- [TEKS BACAAN]:

- - -

Re-imajinasi
Otonomi Daerah
|Refleksi Peran dan Tanggungjawab Mahasiswa atas
Seruan Tuntutan Reformasi ‘98|
Oleh : Erna Dwi
Susanti, S.ST – Kader KAMMI Daerah Solo Raya
Dinisbatkan
dalam satu hakikat paten, di mana suatu daerah tidak akan berkembang tanpa
adanya dukungan dari pusat dan pusat tidak akan ada tanpa cerita loyalitas dari
daerah. Pertemuan pemahaman demikianlah yang menempatkan pelaksanaan otonomi daerah. Pusat memberikan arah
komando pada daerah, daerah menaati, berkontribusi dalam pembangunan dengan kepemilikia
kewenangan untuk mengatur dan mengurus kepentingan masyarakat setempat berdasar
pada kondisi lokal, prakarsa mandiri dengan mendasar pada aspirasi masyarakat.(1)
Formulasi
demikian adalah perwujudan atas tuntutan dan seruan pemuda, mahasiswa dan
rakyat Indonesia dalam Tuntutan Reformasi ’98 rezim Soeharto. Kegerahan akibat
krisis dunia 1997 menempatkan rakyat pada kondisi nadhir, hampir setengah dari seluruh
penduduk Indonesia mengalami kemiskinan. Terlebih dengan pengumuman kenaikan
harga BBM dan ongkos angkutan pada 4 Mei 1998.(2) Serempak hasil
permusyawaratan masyarakat Indonesia dilantangkan di depan gedung para
penguasa; ditegakkan secara tegas supremasi
hukum Indonesia, Korupsi Kolusi dan Nepotisme dituntaskan, teradilinya Soeharto
beserta kroni-kroninya, teramademennya UUD 1945, dicabutnya fungsi ganda atas
TNI/Polri dan diwujudkannya otonomi daerah yang seluas-luasnya.
Latar
yang membelakangi adanya poin tuntutan otonomi daerah adalah daerah teralu bergantung pada pusat.
Pusat memiliki banyak wewenang dan peluang untuk korupsi dan sebagainya. Akibat
terlalu sibuknya pusat mengurusi daerah maka beberapa agenda pengembangan di
pusat yang seharusnya dikelola menjadi terlupa, stuasi global yang seharusnya
dipahami tidak dimengerti, wawasan hubungan internasional (international relation) tereduksi, kepiawaian untuk bermain dalam
ekonomi dunia (international economy and
finance) tidak tertangani.
Hari
ini kita dihadapkan pada realita pencapaian, prestasi atas terpenuhinya
tuntutan otonomi daerah
seluas-luasnya. Menjadi tugas besar bagi mahasiswa untuk menindaklanjuti
kemenangan pun prestasi pencapaian yang telah terberi. Memahami definisi
operasional tentang apa otonomi daerah dan membaca peluang untuk dapat
berkiprah dalam wadah otonomi daerah tersebut. Dituntut realisasi tanggungjawab mahasiswa atas
tuntutan yang diserukan dalam reformasi ’98 lalu.

- - -

- [LATIHAN SINGKAT A]:
Ubah paragraf dalam teks bacaan yang diawali "Latar yang membelakangi" menjadi daftar poin singkat yang tetap memuat fakta utamanya.

- - -

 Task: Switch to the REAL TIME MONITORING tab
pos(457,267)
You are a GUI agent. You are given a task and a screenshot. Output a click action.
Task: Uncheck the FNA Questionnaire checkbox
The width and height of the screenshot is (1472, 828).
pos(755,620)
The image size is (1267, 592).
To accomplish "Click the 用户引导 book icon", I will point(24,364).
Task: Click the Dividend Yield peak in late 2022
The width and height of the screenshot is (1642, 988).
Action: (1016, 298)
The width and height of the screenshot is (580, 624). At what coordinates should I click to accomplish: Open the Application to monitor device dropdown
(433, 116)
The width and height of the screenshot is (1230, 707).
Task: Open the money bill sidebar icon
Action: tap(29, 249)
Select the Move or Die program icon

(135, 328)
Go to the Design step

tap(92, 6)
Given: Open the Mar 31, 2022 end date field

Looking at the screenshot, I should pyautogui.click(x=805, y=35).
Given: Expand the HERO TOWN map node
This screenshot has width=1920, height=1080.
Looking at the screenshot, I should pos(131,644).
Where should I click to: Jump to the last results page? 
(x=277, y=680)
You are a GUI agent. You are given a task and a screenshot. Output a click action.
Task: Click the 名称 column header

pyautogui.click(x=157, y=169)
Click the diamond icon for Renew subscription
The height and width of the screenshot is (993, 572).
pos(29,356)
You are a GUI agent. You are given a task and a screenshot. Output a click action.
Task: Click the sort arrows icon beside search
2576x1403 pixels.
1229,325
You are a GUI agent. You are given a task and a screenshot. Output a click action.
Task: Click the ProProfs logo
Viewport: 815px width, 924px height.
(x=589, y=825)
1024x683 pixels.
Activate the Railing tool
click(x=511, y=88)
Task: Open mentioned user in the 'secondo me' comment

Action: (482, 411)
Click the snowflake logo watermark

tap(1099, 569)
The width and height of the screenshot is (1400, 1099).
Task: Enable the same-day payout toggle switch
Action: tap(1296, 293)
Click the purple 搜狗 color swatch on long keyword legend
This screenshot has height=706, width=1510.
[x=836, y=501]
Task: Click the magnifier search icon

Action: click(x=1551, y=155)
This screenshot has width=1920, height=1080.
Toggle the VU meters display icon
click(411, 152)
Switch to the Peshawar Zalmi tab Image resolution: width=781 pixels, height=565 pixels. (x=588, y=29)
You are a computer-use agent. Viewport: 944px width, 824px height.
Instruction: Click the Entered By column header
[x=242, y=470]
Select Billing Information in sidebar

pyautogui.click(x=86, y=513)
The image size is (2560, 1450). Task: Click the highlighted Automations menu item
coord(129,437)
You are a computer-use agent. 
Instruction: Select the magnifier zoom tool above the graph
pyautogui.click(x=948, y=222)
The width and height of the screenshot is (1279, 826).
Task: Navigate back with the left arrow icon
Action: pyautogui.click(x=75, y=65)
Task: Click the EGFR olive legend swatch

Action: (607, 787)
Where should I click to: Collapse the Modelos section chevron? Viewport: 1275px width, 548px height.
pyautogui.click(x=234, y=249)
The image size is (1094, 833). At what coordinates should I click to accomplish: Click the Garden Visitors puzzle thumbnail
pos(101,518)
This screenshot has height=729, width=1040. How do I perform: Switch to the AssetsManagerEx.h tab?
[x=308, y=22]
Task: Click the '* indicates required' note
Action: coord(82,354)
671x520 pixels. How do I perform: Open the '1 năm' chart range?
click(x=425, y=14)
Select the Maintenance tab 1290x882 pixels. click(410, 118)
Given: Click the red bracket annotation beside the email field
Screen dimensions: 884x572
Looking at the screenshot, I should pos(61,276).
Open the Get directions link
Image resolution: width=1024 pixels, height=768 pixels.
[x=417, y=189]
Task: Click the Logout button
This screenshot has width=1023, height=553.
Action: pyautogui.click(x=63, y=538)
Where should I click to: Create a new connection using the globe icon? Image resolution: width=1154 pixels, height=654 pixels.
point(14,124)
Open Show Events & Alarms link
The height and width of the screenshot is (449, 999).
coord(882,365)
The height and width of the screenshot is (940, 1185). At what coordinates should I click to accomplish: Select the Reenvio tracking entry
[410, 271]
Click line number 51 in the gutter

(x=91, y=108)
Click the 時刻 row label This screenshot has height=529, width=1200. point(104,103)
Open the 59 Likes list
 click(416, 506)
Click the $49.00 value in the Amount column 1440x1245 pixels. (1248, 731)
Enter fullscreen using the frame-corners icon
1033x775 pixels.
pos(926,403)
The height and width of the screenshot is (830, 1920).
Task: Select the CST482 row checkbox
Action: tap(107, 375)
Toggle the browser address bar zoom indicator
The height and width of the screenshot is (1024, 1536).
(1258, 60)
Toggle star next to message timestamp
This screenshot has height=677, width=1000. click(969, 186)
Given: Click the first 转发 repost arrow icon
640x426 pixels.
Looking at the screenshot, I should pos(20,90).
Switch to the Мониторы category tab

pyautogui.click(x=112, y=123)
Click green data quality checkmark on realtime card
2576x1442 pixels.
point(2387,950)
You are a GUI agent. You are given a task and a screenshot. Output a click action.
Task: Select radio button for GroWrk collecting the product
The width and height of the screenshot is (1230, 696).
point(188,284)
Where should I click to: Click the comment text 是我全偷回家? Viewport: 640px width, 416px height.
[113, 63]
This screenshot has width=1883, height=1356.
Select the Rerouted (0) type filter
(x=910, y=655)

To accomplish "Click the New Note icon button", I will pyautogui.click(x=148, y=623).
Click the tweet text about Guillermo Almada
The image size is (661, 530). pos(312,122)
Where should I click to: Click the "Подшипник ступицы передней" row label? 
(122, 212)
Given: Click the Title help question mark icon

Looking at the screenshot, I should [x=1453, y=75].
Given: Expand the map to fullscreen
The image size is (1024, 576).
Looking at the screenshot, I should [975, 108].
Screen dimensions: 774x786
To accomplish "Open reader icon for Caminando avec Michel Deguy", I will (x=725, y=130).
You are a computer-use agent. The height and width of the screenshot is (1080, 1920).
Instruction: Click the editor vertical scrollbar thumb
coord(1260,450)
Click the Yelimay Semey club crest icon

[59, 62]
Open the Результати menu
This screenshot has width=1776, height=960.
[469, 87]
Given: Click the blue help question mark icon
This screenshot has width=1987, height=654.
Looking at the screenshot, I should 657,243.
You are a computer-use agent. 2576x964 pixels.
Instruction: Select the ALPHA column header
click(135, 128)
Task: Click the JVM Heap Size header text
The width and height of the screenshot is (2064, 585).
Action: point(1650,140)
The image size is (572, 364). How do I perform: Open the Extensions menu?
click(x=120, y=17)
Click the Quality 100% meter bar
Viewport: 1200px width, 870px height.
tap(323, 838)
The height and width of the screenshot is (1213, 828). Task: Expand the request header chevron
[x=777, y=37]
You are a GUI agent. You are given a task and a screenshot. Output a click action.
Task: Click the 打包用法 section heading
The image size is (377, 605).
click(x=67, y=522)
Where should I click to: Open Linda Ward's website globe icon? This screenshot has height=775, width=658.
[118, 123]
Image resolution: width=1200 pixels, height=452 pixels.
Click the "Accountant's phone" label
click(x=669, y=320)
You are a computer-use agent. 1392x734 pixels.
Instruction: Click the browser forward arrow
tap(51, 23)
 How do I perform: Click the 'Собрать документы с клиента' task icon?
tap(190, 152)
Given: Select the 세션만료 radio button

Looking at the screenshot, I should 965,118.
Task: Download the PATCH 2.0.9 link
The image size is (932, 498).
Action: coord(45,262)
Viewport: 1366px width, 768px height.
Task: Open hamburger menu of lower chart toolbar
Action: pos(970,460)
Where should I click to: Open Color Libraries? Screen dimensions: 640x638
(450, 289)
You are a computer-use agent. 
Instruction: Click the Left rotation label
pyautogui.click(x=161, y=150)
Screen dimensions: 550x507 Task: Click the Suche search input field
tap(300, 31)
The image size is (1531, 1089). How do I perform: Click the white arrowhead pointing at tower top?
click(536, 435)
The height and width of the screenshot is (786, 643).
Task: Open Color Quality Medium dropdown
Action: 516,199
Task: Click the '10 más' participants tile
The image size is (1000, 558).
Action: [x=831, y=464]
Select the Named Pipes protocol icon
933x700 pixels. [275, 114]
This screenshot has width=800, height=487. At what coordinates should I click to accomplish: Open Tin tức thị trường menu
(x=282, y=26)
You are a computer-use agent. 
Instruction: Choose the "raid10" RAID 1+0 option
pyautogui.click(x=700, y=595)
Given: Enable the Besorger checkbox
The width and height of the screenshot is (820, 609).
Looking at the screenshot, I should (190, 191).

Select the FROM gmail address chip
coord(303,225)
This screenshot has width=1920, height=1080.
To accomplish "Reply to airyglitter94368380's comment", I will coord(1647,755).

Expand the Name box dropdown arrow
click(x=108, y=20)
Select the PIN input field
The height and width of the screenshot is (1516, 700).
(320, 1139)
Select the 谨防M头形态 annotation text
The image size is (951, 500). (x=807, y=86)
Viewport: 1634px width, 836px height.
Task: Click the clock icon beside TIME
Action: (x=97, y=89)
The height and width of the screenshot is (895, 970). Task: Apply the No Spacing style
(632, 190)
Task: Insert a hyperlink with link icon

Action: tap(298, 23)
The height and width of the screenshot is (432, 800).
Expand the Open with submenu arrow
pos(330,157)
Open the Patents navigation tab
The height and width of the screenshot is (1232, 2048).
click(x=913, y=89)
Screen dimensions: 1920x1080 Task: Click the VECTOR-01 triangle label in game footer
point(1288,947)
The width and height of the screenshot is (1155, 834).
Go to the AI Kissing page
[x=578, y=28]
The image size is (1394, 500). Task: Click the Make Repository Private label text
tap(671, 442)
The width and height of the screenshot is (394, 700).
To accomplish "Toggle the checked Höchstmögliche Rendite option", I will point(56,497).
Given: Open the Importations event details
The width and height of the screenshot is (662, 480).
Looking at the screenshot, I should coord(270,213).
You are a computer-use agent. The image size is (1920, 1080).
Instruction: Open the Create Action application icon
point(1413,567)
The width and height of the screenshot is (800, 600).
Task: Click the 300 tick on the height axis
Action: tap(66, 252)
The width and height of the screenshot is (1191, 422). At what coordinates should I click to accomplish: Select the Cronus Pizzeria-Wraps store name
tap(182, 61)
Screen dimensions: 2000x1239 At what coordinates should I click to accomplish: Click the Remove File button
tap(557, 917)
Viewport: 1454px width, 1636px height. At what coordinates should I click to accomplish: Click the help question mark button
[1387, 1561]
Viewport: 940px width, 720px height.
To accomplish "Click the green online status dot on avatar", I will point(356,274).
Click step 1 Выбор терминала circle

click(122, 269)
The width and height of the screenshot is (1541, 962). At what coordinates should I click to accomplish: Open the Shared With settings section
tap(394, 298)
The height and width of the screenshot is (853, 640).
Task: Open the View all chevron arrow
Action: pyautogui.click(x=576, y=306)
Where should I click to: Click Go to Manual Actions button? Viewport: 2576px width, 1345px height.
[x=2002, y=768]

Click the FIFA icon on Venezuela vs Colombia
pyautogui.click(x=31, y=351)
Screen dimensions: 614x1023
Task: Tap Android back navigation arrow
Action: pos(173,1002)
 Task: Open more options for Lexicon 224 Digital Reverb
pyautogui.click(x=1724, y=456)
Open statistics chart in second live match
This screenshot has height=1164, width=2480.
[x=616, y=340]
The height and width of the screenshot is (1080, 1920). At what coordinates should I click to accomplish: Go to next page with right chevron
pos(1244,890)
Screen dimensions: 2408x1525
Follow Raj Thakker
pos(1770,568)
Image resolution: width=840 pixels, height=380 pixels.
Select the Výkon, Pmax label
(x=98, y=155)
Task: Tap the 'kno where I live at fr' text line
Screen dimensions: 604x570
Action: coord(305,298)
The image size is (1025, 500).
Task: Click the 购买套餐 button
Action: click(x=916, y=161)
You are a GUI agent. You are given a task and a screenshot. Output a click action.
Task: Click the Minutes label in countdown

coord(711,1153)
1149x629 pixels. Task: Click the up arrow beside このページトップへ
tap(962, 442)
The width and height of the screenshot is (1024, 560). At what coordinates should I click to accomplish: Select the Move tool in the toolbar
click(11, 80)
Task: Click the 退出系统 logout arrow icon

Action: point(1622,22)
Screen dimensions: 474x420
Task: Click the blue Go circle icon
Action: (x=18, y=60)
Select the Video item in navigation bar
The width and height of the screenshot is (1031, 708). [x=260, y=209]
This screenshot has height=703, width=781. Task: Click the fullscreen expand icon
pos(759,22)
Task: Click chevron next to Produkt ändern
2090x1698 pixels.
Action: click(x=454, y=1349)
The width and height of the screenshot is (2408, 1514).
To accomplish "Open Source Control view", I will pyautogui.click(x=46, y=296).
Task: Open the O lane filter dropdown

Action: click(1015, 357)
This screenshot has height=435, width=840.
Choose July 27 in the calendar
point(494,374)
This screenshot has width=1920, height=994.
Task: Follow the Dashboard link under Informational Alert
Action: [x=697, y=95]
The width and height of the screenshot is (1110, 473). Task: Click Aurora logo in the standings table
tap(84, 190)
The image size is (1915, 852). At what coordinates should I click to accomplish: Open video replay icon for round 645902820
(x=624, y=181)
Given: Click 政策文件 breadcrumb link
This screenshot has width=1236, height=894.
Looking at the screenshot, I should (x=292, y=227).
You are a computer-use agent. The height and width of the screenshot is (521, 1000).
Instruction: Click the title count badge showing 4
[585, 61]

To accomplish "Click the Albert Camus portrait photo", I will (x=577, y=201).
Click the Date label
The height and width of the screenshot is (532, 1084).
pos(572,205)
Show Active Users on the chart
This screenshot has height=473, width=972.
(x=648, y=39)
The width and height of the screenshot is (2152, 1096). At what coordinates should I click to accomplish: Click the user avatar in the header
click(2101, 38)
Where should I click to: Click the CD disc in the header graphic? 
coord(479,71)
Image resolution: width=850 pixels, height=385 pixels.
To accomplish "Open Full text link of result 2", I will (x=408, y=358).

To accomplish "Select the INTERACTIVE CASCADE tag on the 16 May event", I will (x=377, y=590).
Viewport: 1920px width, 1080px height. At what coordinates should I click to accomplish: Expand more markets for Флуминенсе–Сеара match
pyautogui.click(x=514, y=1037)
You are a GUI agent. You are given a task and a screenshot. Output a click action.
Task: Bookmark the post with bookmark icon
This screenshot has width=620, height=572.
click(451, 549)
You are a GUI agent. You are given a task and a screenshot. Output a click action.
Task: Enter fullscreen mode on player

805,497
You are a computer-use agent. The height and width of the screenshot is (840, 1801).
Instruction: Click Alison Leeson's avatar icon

- - -

- [LATIHAN SINGKAT B]:
Salin persis baris-baris entri dari baris yang memuat "will pyautogui.click(x=148, y=623)." sampai baris yang memuat "click(135, 128)", termasuk kedua baris itu.

- [HASIL LENGKAP A]:
- Tuntutan otonomi daerah dilatarbelakangi oleh daerah yang terlalu bergantung pada pusat.
- Pusat memiliki banyak wewenang dan peluang untuk korupsi.
- Karena pusat terlalu sibuk mengurusi daerah, beberapa agenda pengembangan di pusat terlupa.
- Situasi global tidak dimengerti dan wawasan hubungan internasional tereduksi.
- Kepiawaian untuk bermain dalam ekonomi dunia tidak tertangani.

- [HASIL LENGKAP B]:
To accomplish "Click the New Note icon button", I will pyautogui.click(x=148, y=623).
Click the tweet text about Guillermo Almada
The image size is (661, 530). pos(312,122)
Where should I click to: Click the "Подшипник ступицы передней" row label? 
(122, 212)
Given: Click the Title help question mark icon

Looking at the screenshot, I should [x=1453, y=75].
Given: Expand the map to fullscreen
The image size is (1024, 576).
Looking at the screenshot, I should [975, 108].
Screen dimensions: 774x786
To accomplish "Open reader icon for Caminando avec Michel Deguy", I will (x=725, y=130).
You are a computer-use agent. The height and width of the screenshot is (1080, 1920).
Instruction: Click the editor vertical scrollbar thumb
coord(1260,450)
Click the Yelimay Semey club crest icon

[59, 62]
Open the Результати menu
This screenshot has width=1776, height=960.
[469, 87]
Given: Click the blue help question mark icon
This screenshot has width=1987, height=654.
Looking at the screenshot, I should 657,243.
You are a computer-use agent. 2576x964 pixels.
Instruction: Select the ALPHA column header
click(135, 128)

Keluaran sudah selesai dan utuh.